Objective>
Reproduce the data below line for line without any changes, and leave out the pictures.
┌──
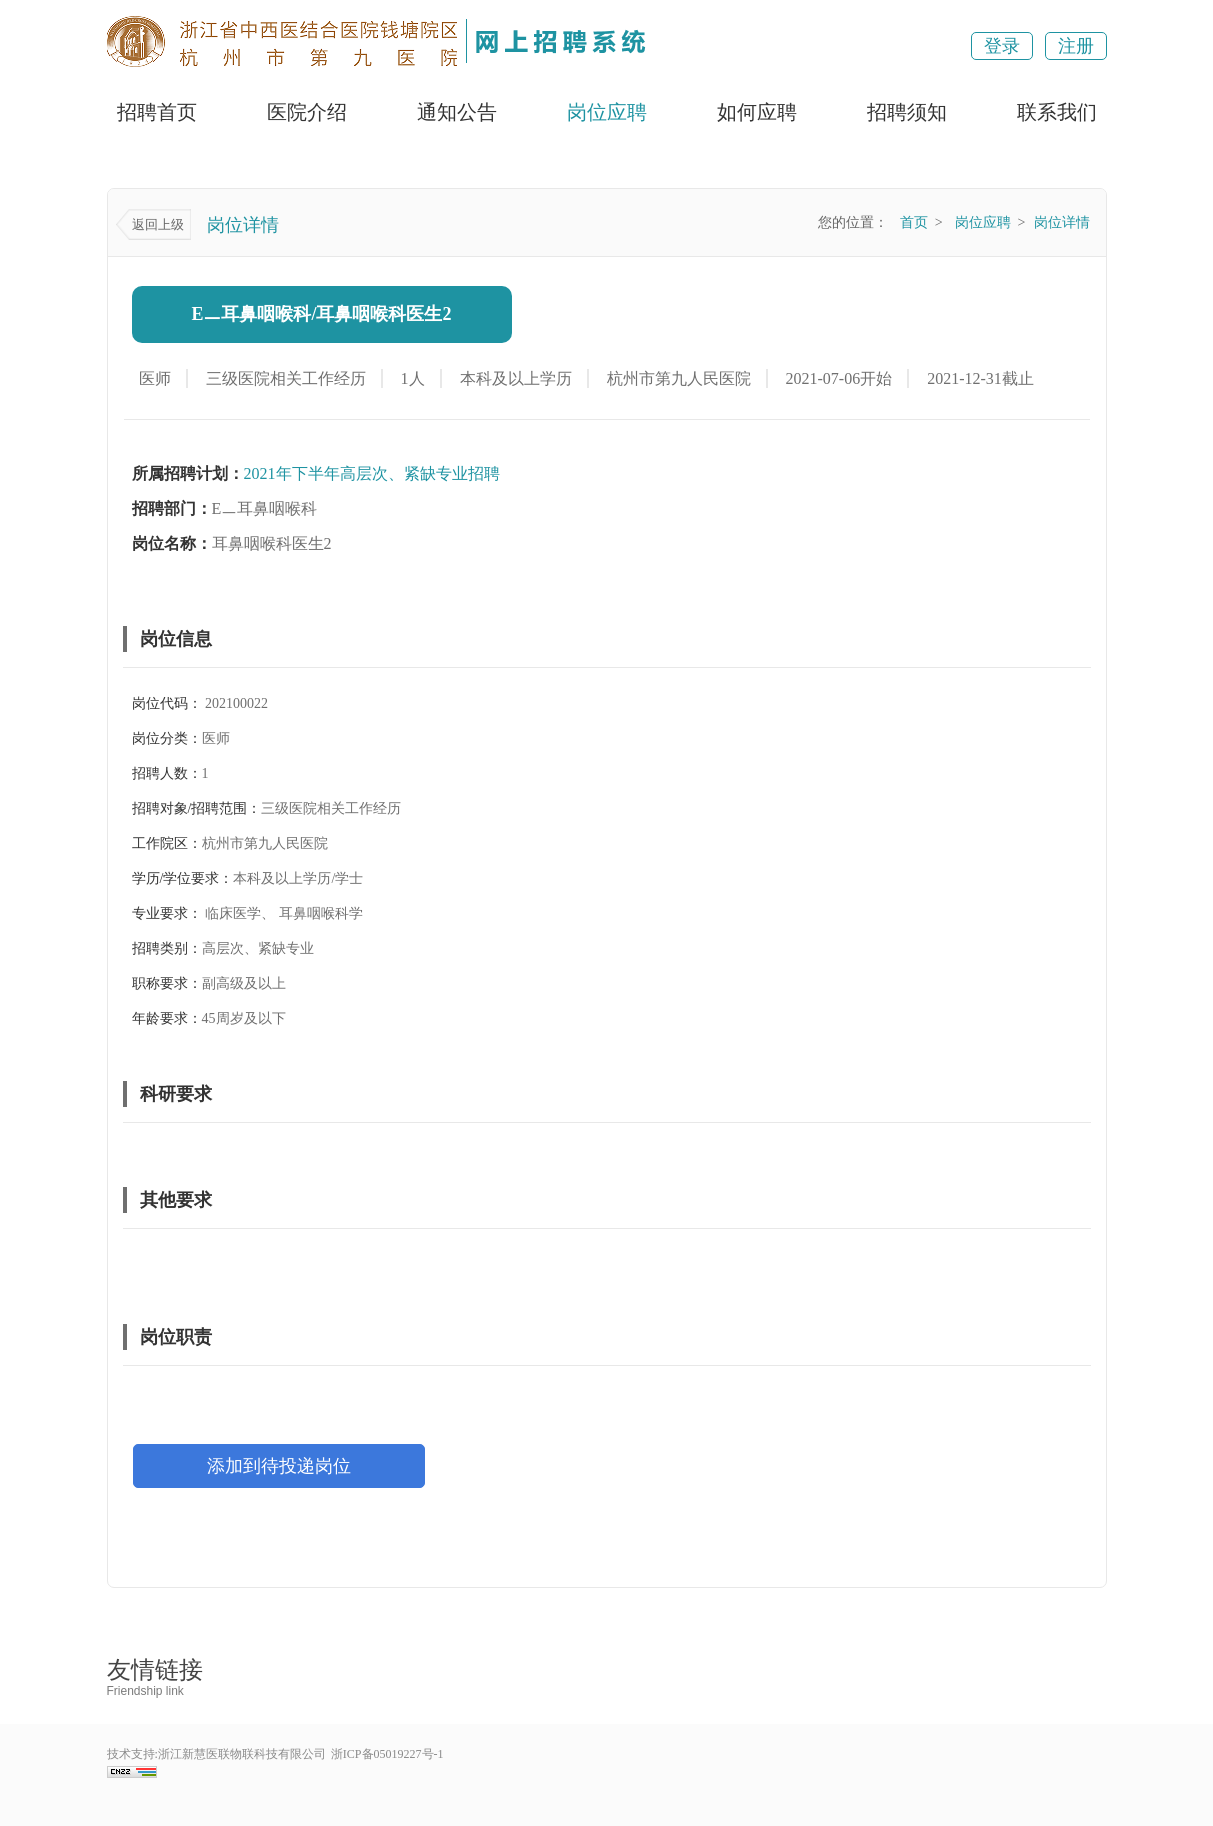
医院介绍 (307, 112)
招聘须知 (907, 112)
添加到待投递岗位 (279, 1466)
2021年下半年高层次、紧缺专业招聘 (372, 473)
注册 (1076, 46)
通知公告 (457, 112)
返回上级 (158, 224)
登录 (1002, 46)
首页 (914, 222)
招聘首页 (157, 112)
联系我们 (1057, 112)
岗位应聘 (607, 112)
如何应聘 (757, 112)
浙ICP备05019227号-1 (387, 1754)
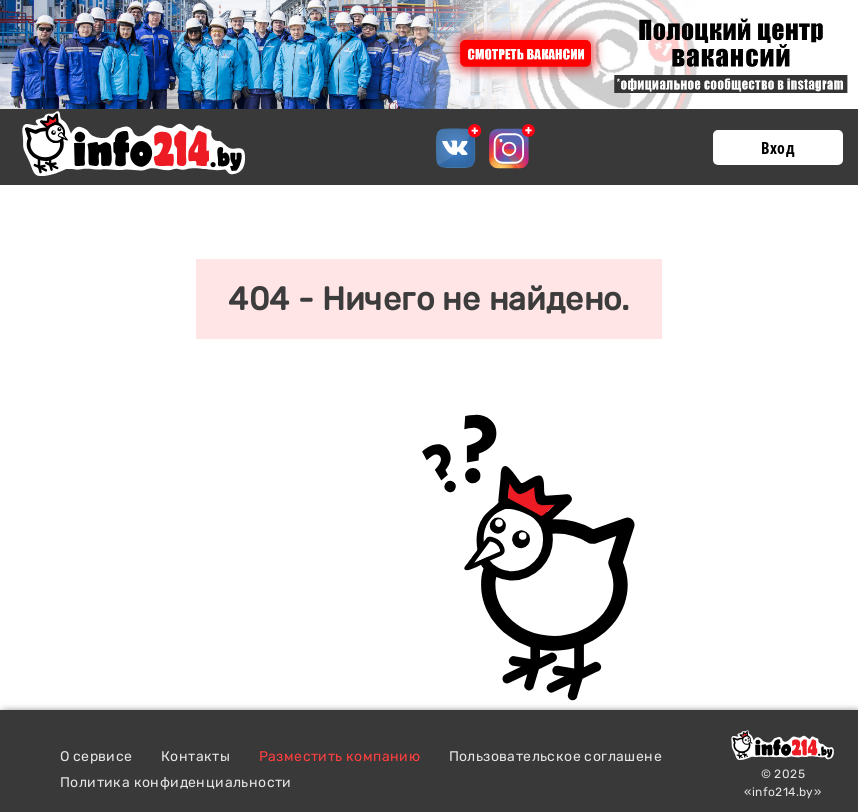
└──
Expected output>
医院介绍 (307, 112)
招聘须知 (907, 112)
添加到待投递岗位 (279, 1466)
2021年下半年高层次、紧缺专业招聘 (372, 473)
注册 (1076, 46)
通知公告 (457, 112)
返回上级 (158, 224)
登录 (1002, 46)
首页 (914, 222)
招聘首页 (157, 112)
联系我们 (1057, 112)
岗位应聘 (607, 112)
如何应聘 (757, 112)
浙ICP备05019227号-1 (387, 1754)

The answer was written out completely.